My question is about the 6502 Assembly language. I'm trying to learn it using this website https://skilldrick.github.io/easy6502/.

On the topic of addressing modes. I don't understand the indirect addressing mode. See the source code example below.

LDA #$01
STA $f0
LDA #$cc
STA $f1
JMP ($00f0) ;dereferences to $cc01

Why is the JMP ($00f0) dereferenced to $cc01 instead of $01cc.

My memory looks like this

00f0: 01 cc 00 00 00 00 00 00 00 00 00 00 00 00 84

Here you see 00f0 starts with 01 and then followed by cc so it looks more logical to me that the jump instruction would dereference to $01cc, but why is this somehow reversed?

2
6502
The 6502 is little-endian.Raymond Chen
There are 01 kinds of people. Those who understand endianness ...Nick Westgate

2 Answers

6
votes

6502 is little endian. That means for 16 bit values, which take two bytes, the lowest byte is stored at the lowest address. After the two STAs, you have:

00f0: 01 
00f1: cc

The JMP instruction loads the byte at f0 into the low byte of the destination address and the byte at f1 into the high byte of the destination address meaning you jump to cc01.

4
votes

An additional answer on "why is this somehow reversed?": little endian obeys the direction in which carry runs, so is cheaper to implement. You have enough information to start doing arithmetic before you have all the information.

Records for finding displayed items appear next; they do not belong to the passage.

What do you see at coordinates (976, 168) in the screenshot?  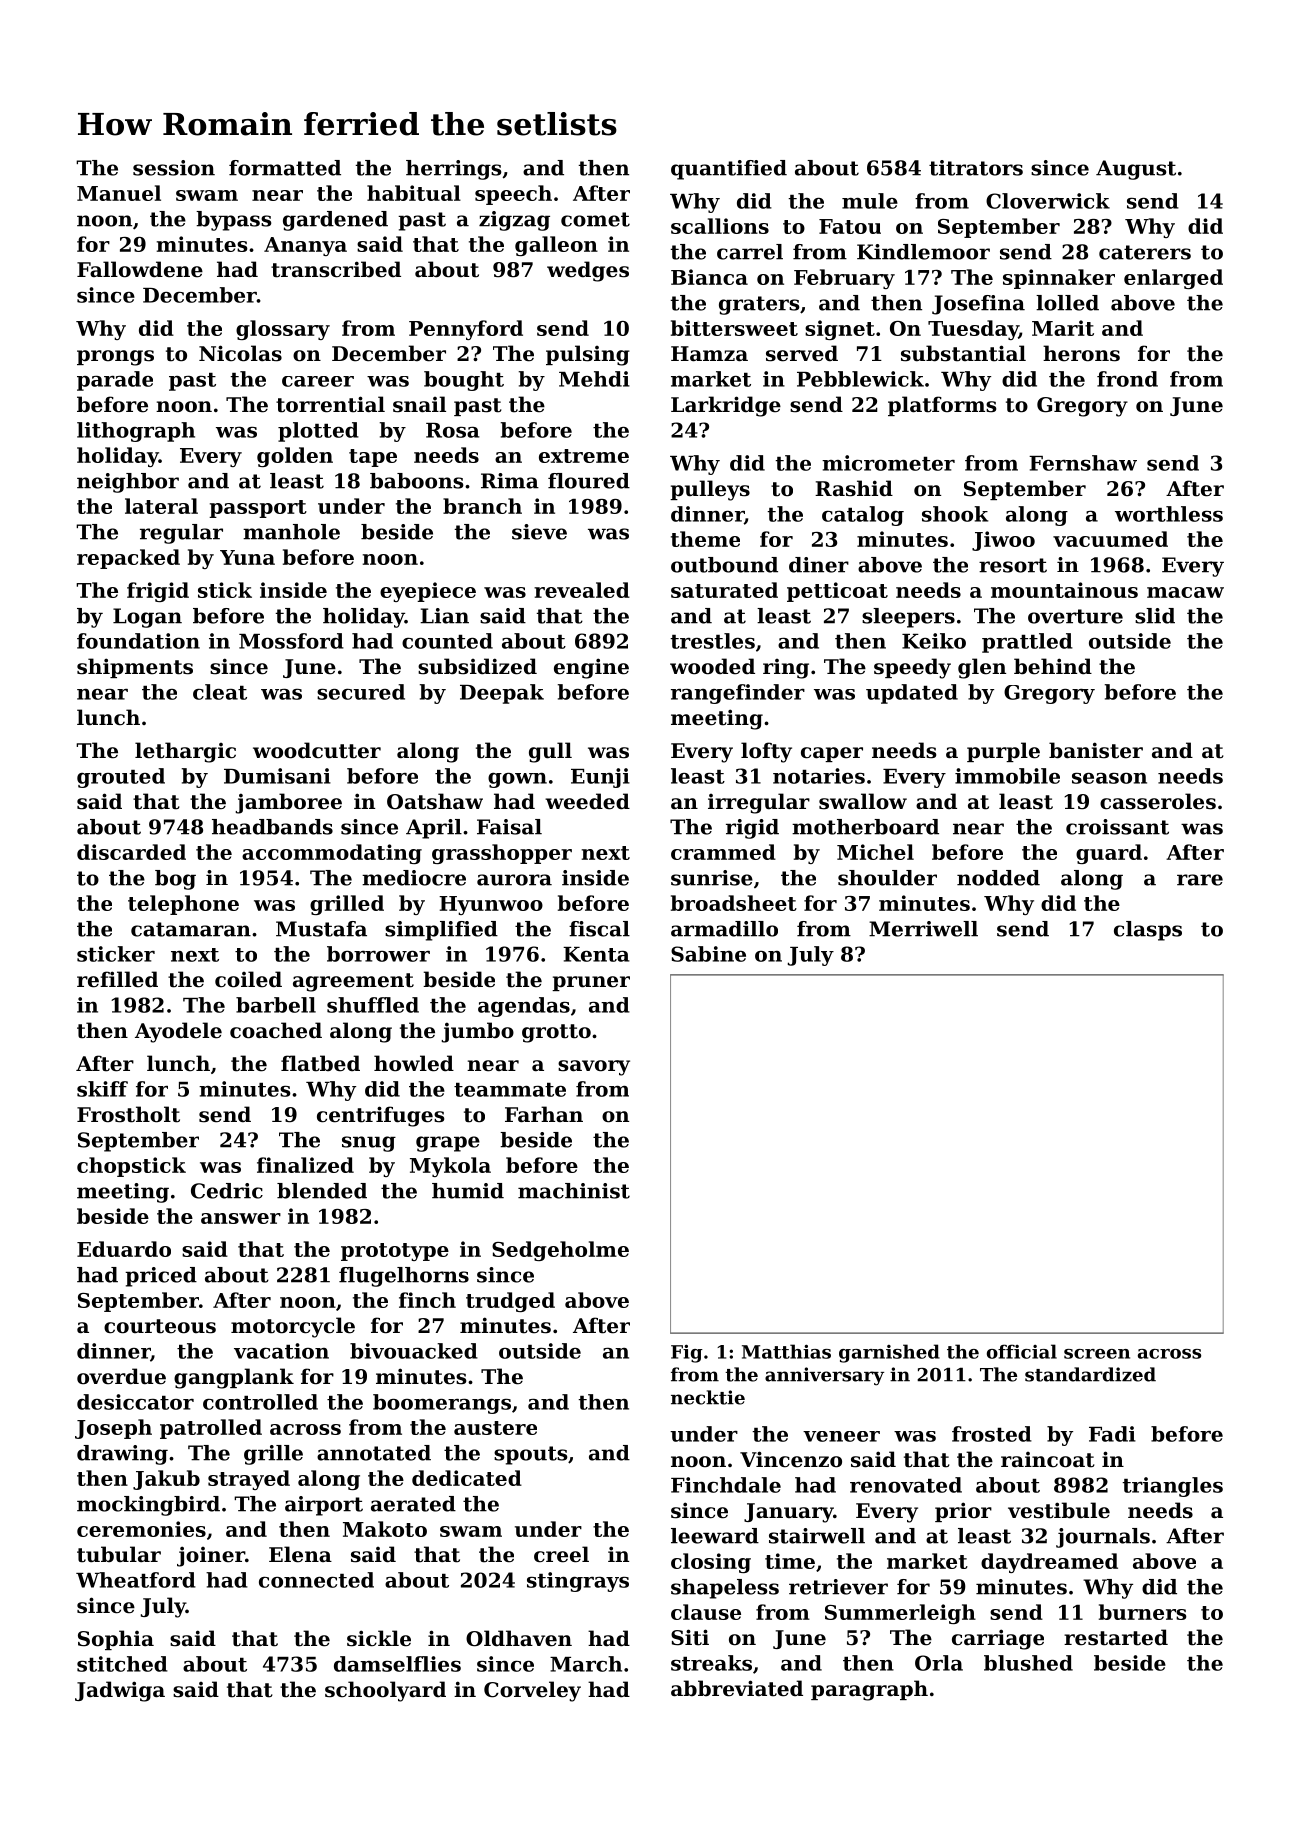 I see `titrators` at bounding box center [976, 168].
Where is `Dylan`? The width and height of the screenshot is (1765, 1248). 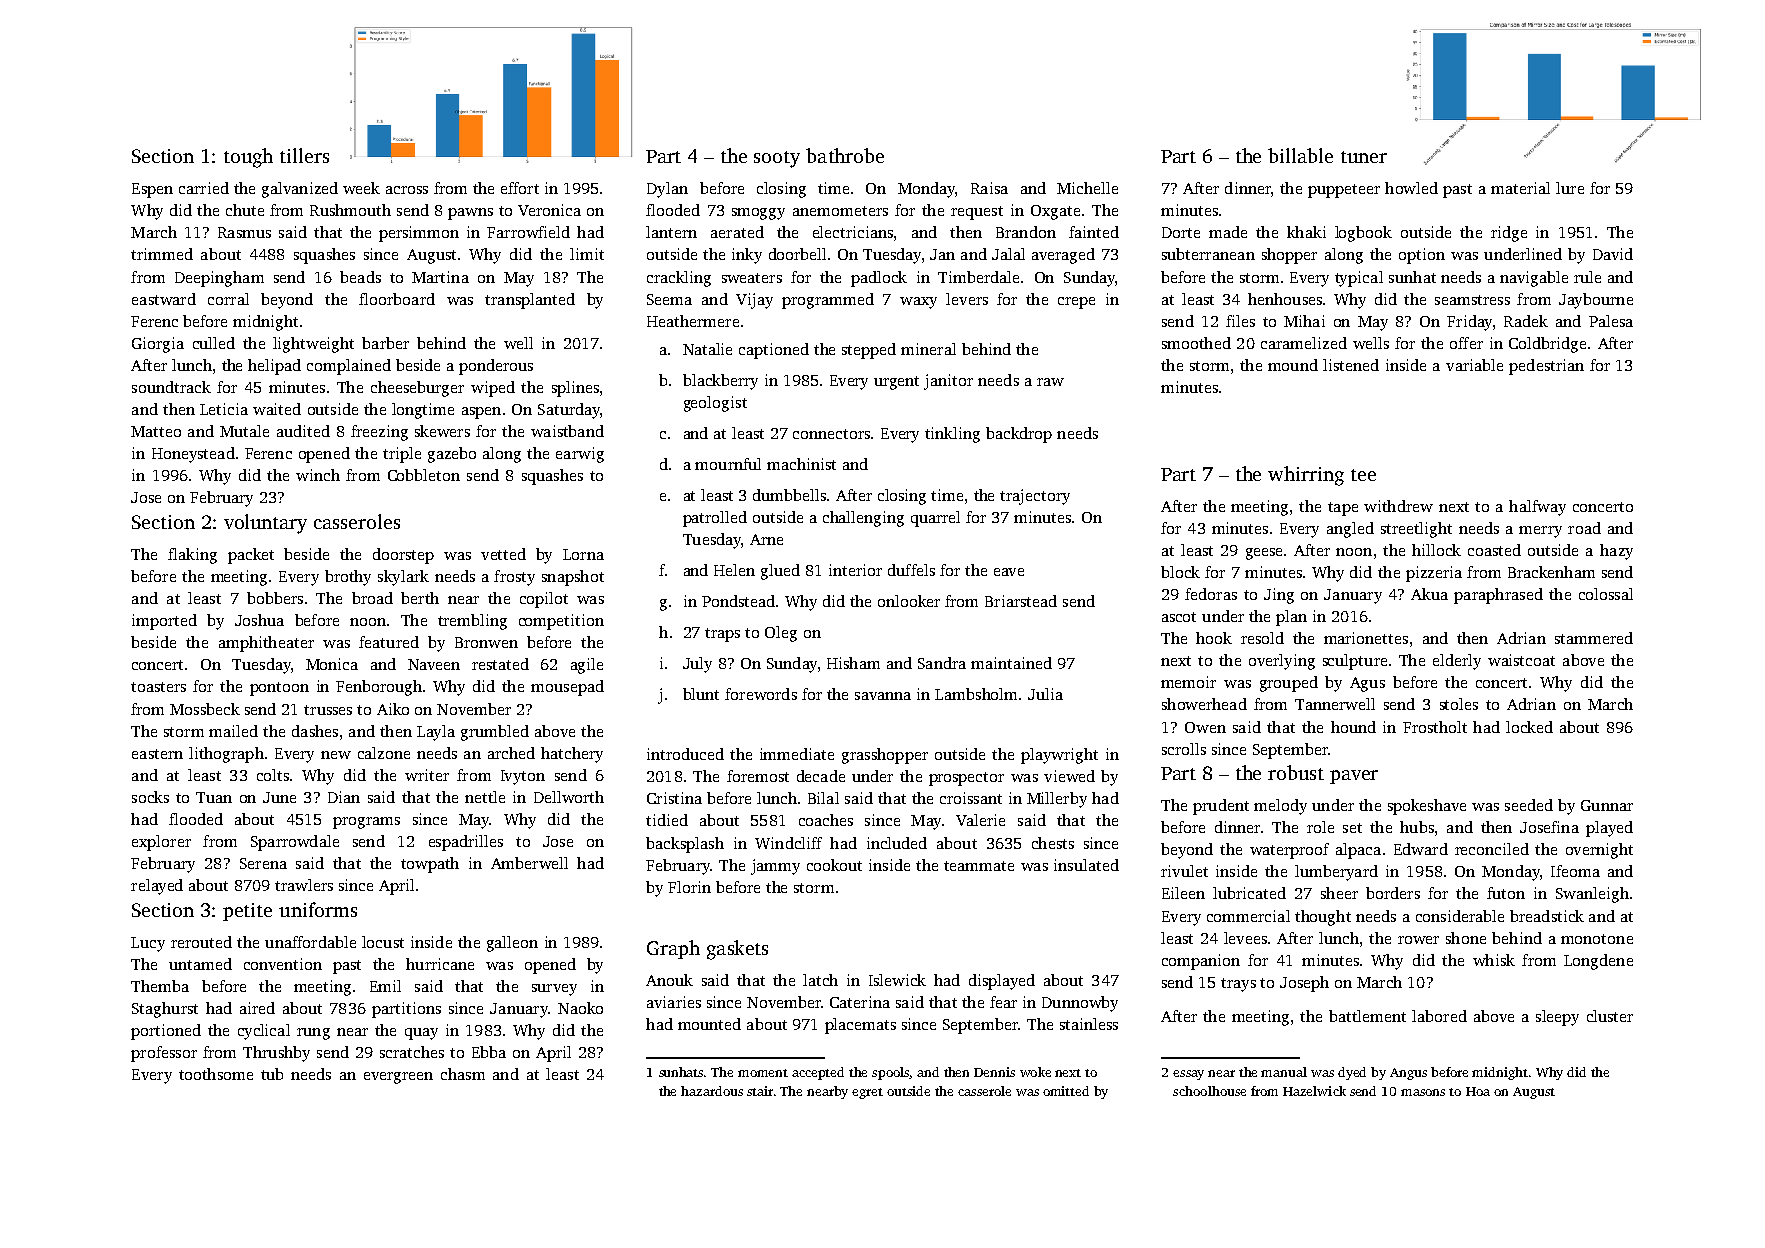
Dylan is located at coordinates (667, 190).
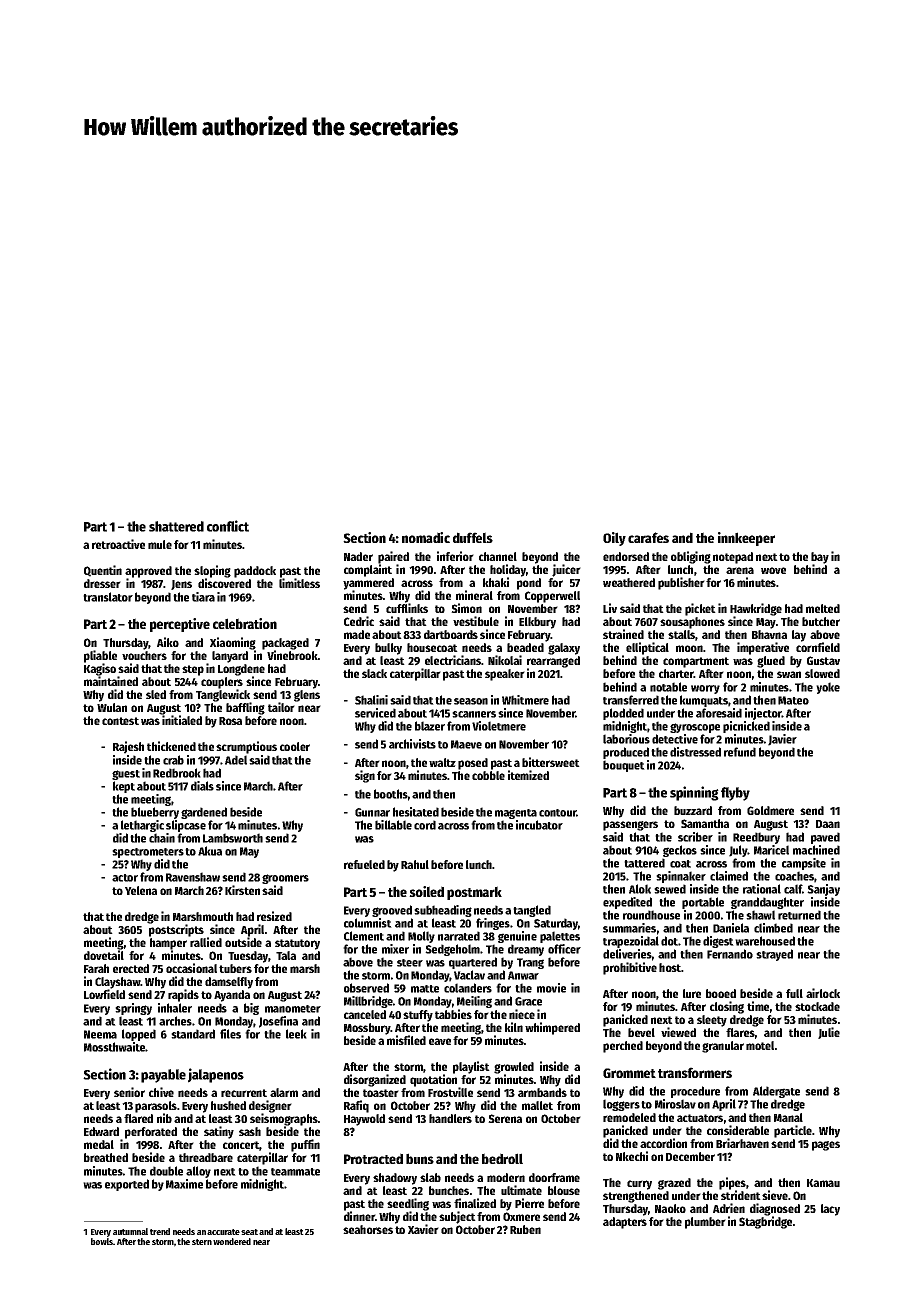 The width and height of the screenshot is (924, 1308). Describe the element at coordinates (746, 539) in the screenshot. I see `innkeeper` at that location.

This is the cycle breakdown of 6502 when dealing with an $aabb, X instruction:

  1. fetch instruction
  2. fetch low byte of operand address
  3. add low byte of operand address to X register, fetch high byte of operand address
  4. read from address with high byte $aa and low byte $bb + X, if there was carry then work out $aa+1 for use in a moment...
  5. if there was carry then read from proper address

So if that's LDA then the cost is four cycles if you don't cross a page boundary, five if you do. Now imagine addresses were stored in big endian format. Then:

  1. fetch instruction
  2. fetch high byte of operand address
  3. fetch low byte of operand address
  4. add X to low byte of operand address
  5. read from address with high byte $aa and low byte $bb + X, if there was carry then work out $aa+1 for use in a moment...
  6. if there was carry then read from proper address

So you've increased cost by a cycle. You can't start until you have the low byte, and you're getting the low byte a cycle later.

So if you do not arrange things so that the lowest byte is fetched first then you are losing time.